(Extracted data entries)
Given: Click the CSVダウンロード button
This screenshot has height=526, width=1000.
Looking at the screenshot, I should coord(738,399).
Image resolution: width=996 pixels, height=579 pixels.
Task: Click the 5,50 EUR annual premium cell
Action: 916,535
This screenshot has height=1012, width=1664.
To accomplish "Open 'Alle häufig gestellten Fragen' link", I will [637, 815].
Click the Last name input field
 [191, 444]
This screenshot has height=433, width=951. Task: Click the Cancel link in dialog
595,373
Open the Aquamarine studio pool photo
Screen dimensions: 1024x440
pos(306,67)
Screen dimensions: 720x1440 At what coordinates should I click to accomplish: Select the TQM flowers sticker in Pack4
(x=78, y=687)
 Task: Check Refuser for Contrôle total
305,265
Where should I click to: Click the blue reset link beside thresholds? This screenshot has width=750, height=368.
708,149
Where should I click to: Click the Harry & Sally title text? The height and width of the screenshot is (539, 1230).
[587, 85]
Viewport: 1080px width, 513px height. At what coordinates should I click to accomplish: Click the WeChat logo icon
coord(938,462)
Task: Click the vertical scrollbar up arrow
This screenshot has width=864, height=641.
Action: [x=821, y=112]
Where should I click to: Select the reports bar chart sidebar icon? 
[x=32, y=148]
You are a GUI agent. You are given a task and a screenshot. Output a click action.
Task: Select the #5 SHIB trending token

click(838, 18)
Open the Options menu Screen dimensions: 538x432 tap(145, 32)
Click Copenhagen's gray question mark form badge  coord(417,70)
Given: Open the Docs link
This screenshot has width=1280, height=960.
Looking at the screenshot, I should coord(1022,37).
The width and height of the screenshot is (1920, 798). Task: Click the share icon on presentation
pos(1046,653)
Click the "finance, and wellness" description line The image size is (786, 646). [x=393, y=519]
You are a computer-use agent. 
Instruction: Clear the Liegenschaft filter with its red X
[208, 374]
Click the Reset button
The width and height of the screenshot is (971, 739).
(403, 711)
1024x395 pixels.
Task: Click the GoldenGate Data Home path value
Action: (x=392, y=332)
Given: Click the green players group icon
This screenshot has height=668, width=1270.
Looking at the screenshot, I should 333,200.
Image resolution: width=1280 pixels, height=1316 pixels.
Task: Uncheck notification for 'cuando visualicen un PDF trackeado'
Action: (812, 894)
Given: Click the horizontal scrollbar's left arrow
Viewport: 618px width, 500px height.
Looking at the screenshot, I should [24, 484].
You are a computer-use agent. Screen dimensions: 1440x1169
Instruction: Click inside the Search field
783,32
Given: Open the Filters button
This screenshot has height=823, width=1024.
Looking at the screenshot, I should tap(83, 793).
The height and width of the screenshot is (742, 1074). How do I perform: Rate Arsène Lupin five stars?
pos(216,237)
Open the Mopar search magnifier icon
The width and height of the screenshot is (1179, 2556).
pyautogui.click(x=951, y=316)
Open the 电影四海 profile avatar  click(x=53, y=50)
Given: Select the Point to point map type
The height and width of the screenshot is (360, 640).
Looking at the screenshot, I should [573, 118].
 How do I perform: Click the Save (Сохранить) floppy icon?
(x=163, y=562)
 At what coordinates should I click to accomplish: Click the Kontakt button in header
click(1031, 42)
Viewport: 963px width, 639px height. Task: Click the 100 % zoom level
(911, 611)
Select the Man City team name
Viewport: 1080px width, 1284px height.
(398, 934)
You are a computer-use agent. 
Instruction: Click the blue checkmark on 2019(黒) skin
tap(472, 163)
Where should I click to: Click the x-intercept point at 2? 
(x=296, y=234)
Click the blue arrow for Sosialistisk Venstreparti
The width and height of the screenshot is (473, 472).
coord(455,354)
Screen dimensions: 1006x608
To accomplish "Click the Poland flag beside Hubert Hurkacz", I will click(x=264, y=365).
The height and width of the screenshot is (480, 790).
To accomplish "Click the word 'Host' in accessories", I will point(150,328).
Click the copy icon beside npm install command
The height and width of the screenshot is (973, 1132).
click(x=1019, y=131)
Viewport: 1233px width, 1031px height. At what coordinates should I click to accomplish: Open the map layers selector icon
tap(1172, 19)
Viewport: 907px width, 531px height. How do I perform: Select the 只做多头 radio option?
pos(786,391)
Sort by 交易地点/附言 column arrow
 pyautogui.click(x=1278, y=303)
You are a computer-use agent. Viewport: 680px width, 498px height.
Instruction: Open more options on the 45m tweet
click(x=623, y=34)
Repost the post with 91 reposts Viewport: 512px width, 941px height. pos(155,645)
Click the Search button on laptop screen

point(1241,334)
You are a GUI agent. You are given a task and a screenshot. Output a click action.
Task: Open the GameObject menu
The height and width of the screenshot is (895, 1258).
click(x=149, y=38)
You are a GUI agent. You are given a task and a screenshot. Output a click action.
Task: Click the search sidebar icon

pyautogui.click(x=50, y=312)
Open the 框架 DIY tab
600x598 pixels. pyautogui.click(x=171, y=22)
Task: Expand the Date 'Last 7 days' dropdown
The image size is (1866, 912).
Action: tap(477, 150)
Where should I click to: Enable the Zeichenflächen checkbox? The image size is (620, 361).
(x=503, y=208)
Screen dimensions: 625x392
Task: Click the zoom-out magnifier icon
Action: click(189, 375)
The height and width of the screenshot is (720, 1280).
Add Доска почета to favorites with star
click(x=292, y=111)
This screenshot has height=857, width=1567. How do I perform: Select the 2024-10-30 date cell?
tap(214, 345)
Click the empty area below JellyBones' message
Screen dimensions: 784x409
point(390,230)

EXERCISE -> All lines from the one containing "Task: Click the search sidebar icon" through the end of the records, both ends included, are to be quoted exactly; please add nothing else.

RESPONSE BELOW ->
Task: Click the search sidebar icon

pyautogui.click(x=50, y=312)
Open the 框架 DIY tab
600x598 pixels. pyautogui.click(x=171, y=22)
Task: Expand the Date 'Last 7 days' dropdown
The image size is (1866, 912).
Action: tap(477, 150)
Where should I click to: Enable the Zeichenflächen checkbox? The image size is (620, 361).
(x=503, y=208)
Screen dimensions: 625x392
Task: Click the zoom-out magnifier icon
Action: click(189, 375)
The height and width of the screenshot is (720, 1280).
Add Доска почета to favorites with star
click(x=292, y=111)
This screenshot has height=857, width=1567. How do I perform: Select the 2024-10-30 date cell?
tap(214, 345)
Click the empty area below JellyBones' message
Screen dimensions: 784x409
point(390,230)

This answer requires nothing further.